- **What the task asks**: Stop at the line containing "You are a computer-use agent.": repeat exactly every line of the entries below from the first up to it, plus that line, with pictures omitted.

[Records — start]

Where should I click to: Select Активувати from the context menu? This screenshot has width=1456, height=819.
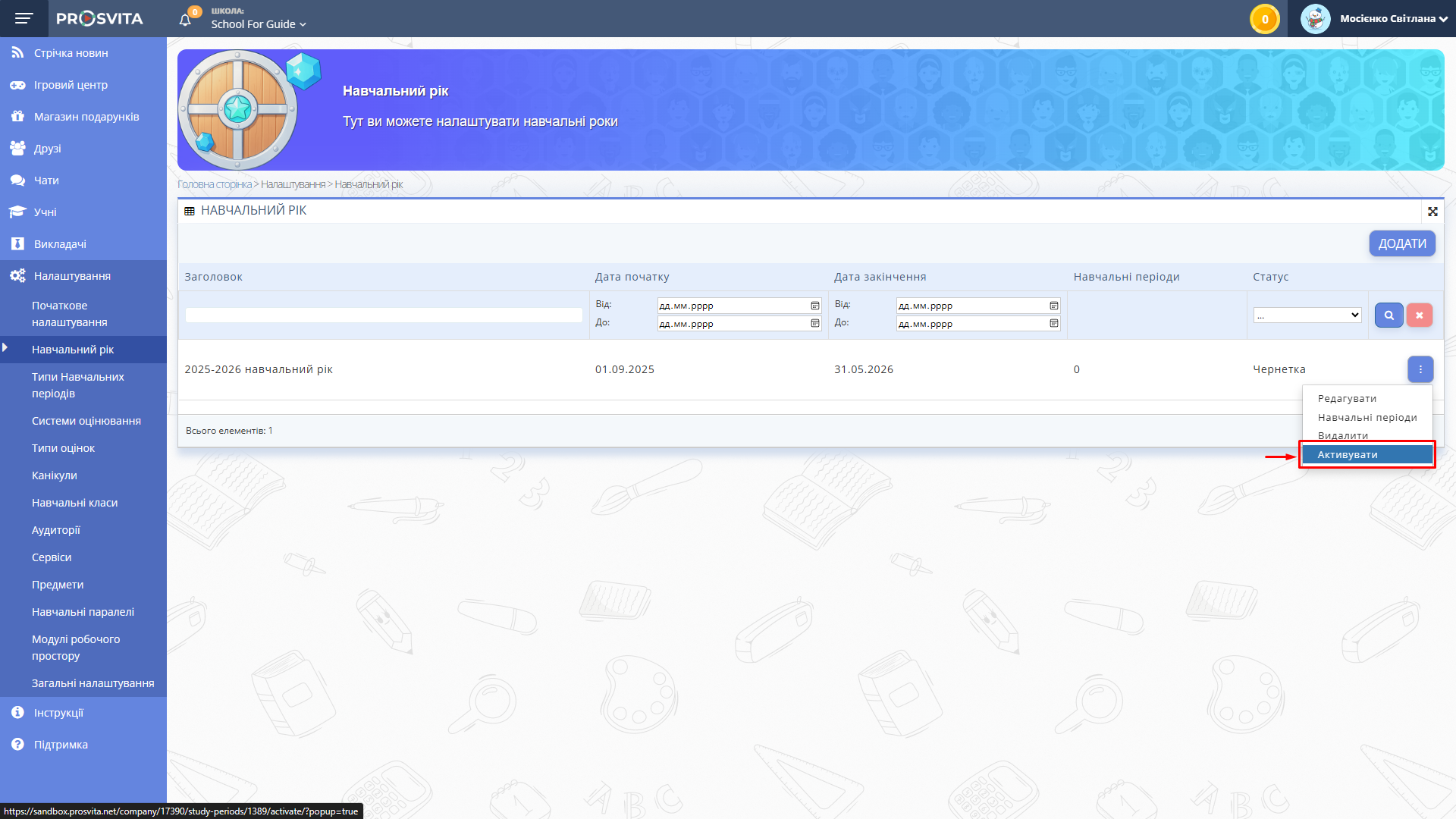point(1348,455)
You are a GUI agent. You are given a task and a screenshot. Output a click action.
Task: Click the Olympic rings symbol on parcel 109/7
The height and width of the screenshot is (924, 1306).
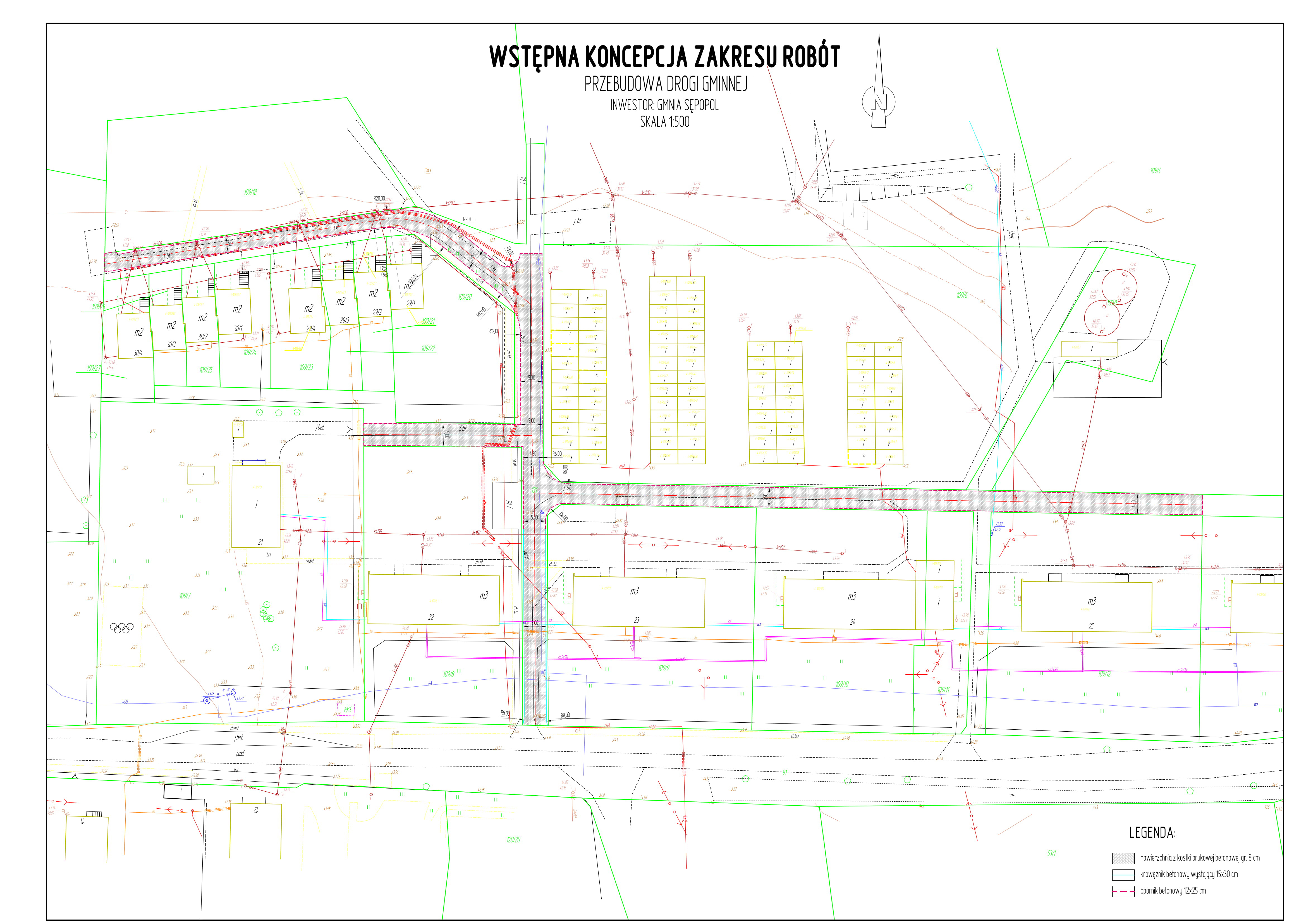[x=121, y=627]
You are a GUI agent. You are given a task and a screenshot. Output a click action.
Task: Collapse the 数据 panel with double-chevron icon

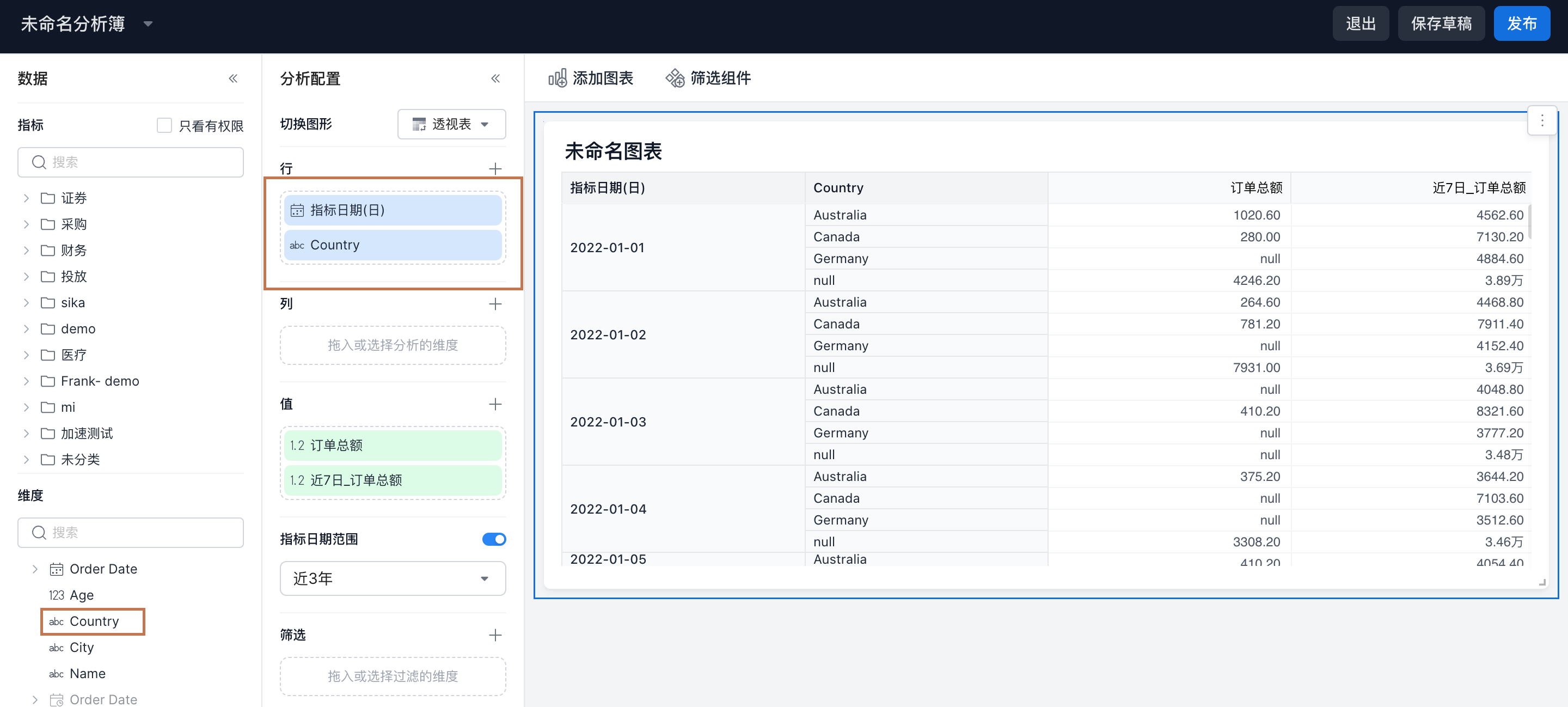tap(232, 78)
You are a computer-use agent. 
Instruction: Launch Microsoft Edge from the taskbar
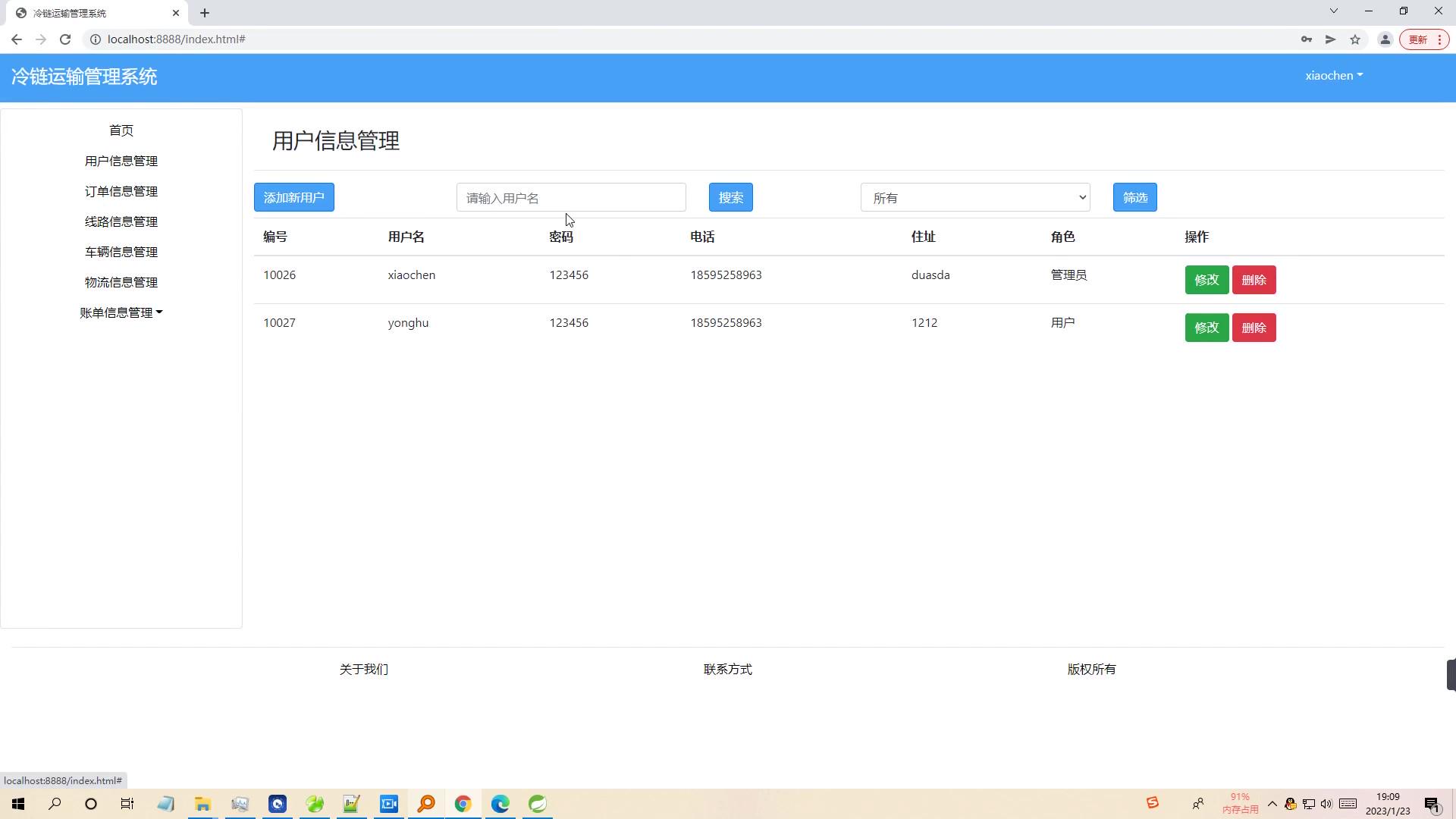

[Records — finish]

- **Solution for this problem**:
Where should I click to: Select Активувати from the context menu? This screenshot has width=1456, height=819.
point(1348,455)
You are a GUI agent. You are given a task and a screenshot. Output a click action.
Task: Click the Olympic rings symbol on parcel 109/7
The height and width of the screenshot is (924, 1306).
[x=121, y=627]
You are a GUI agent. You are given a task and a screenshot. Output a click action.
Task: Collapse the 数据 panel with double-chevron icon

tap(232, 78)
You are a computer-use agent. 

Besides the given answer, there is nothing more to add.